──────── Entries shown ────────

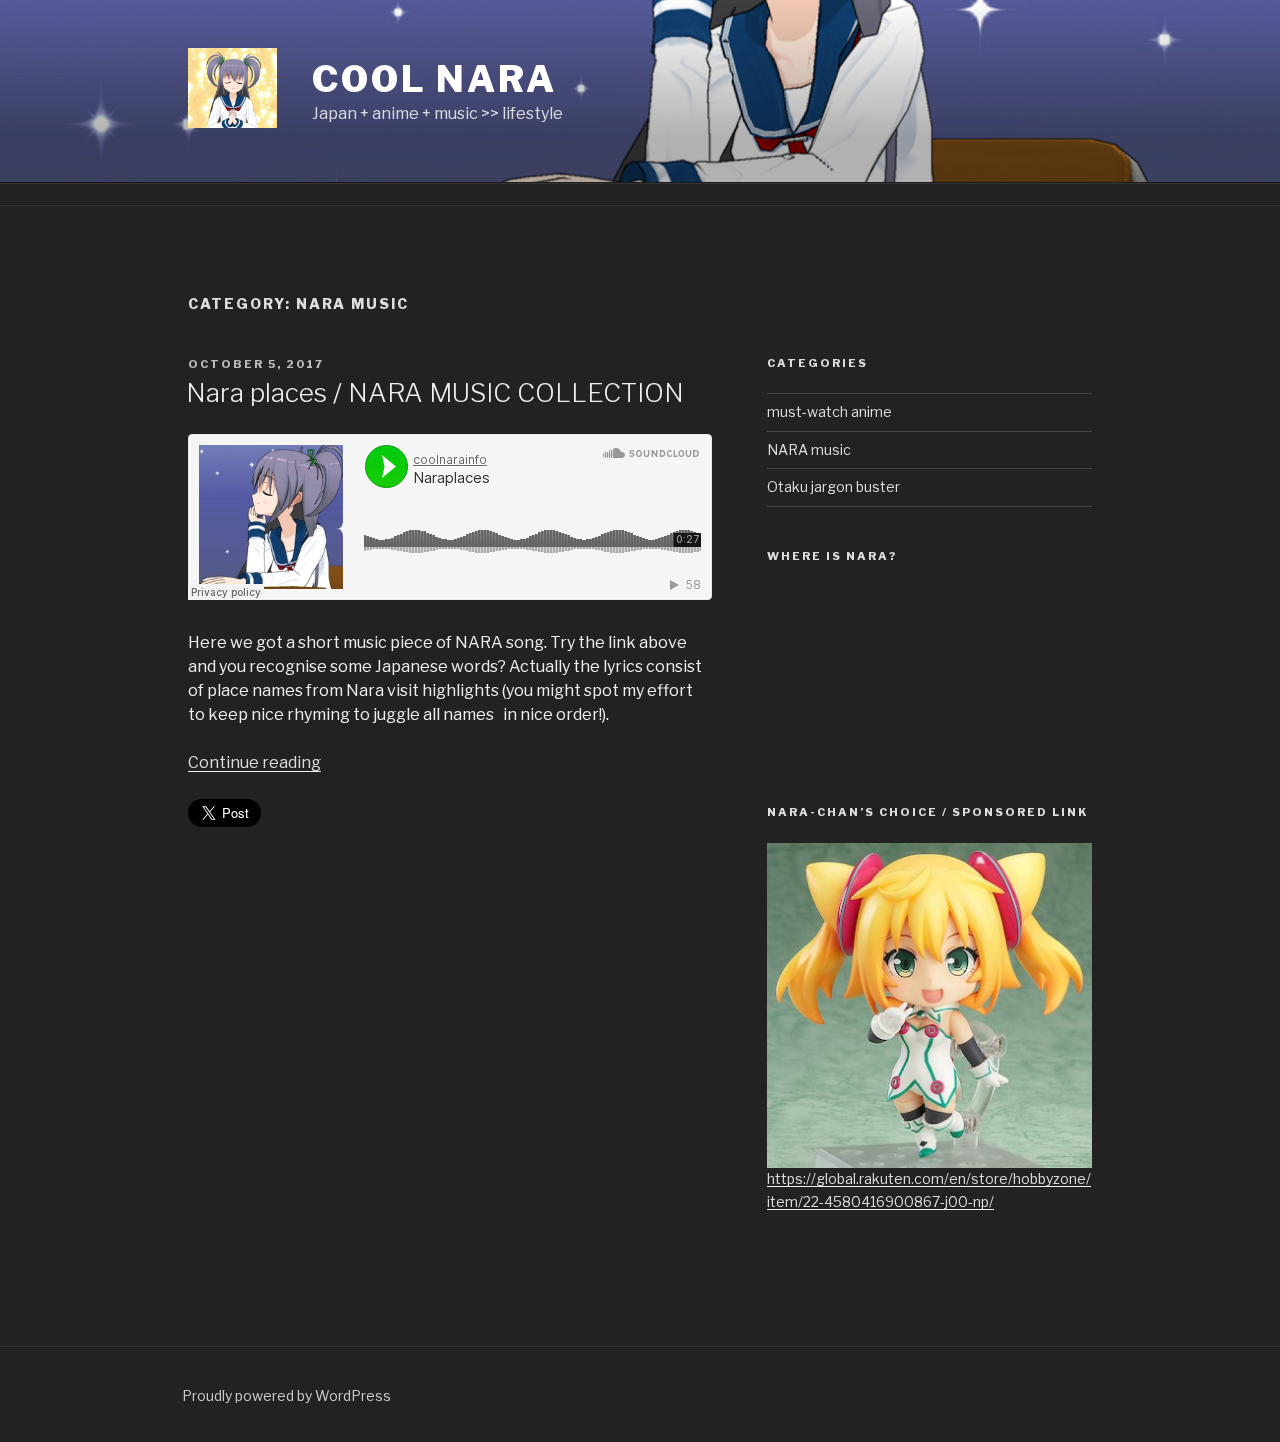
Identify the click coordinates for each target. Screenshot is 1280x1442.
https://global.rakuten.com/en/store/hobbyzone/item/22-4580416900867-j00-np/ (929, 1189)
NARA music (809, 449)
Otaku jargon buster (833, 486)
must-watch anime (829, 411)
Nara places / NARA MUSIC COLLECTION (435, 392)
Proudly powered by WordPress (286, 1395)
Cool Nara (434, 79)
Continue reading (254, 762)
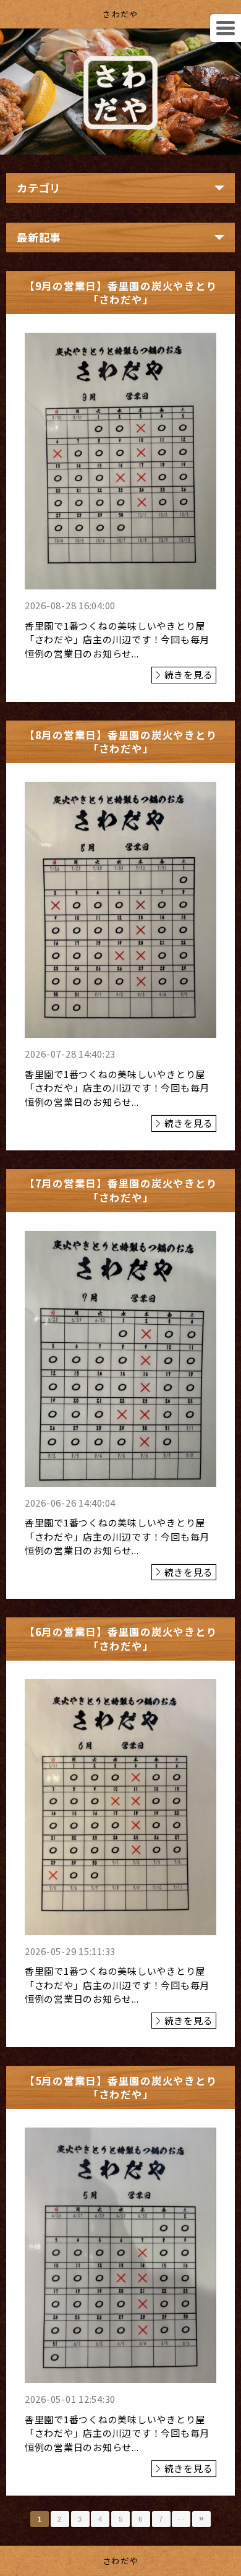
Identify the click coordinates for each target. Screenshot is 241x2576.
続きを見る (188, 674)
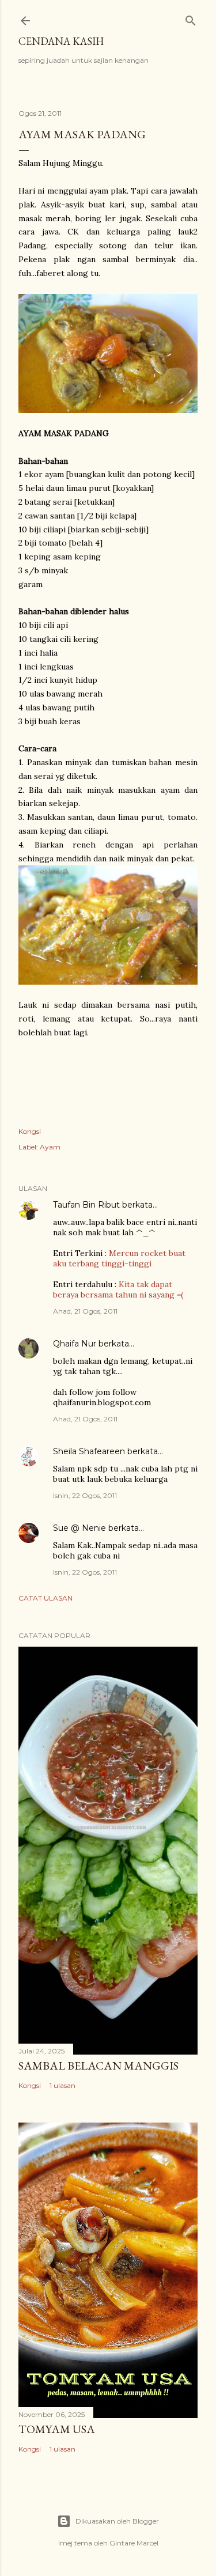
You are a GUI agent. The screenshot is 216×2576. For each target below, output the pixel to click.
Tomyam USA (56, 2429)
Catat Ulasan (45, 1598)
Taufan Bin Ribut (86, 1205)
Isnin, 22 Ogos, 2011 (85, 1495)
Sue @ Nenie (79, 1528)
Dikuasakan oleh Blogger (117, 2521)
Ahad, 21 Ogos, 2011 (85, 1311)
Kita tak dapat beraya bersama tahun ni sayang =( (118, 1289)
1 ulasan (62, 2085)
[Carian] (191, 18)
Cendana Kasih (61, 41)
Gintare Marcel (133, 2543)
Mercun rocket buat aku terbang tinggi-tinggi (119, 1258)
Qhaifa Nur (74, 1343)
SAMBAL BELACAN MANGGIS (98, 2065)
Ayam (50, 1147)
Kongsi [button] (29, 1131)
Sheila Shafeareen (89, 1451)
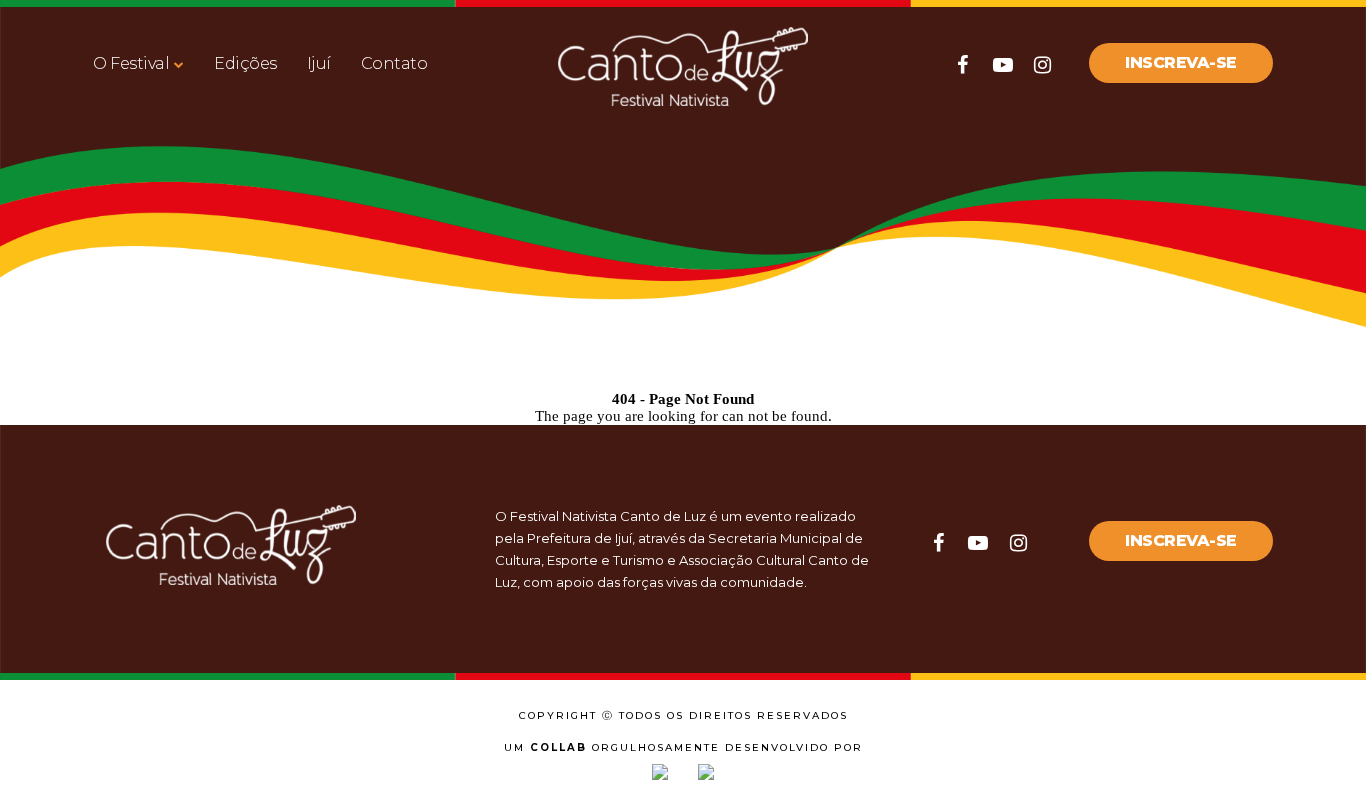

────────

* [Work to complete]: Wherever the string "click" occurs in the data, copy the line that holds it.

* [Output of the task]:
Identify the click coordinates for each target. Screenshot is 1280x1442.
Identify the click coordinates for each target. Screenshot is 241x2576.
You are a GUI agent. The screenshot is 216×2576. For each target below, output the pixel to click.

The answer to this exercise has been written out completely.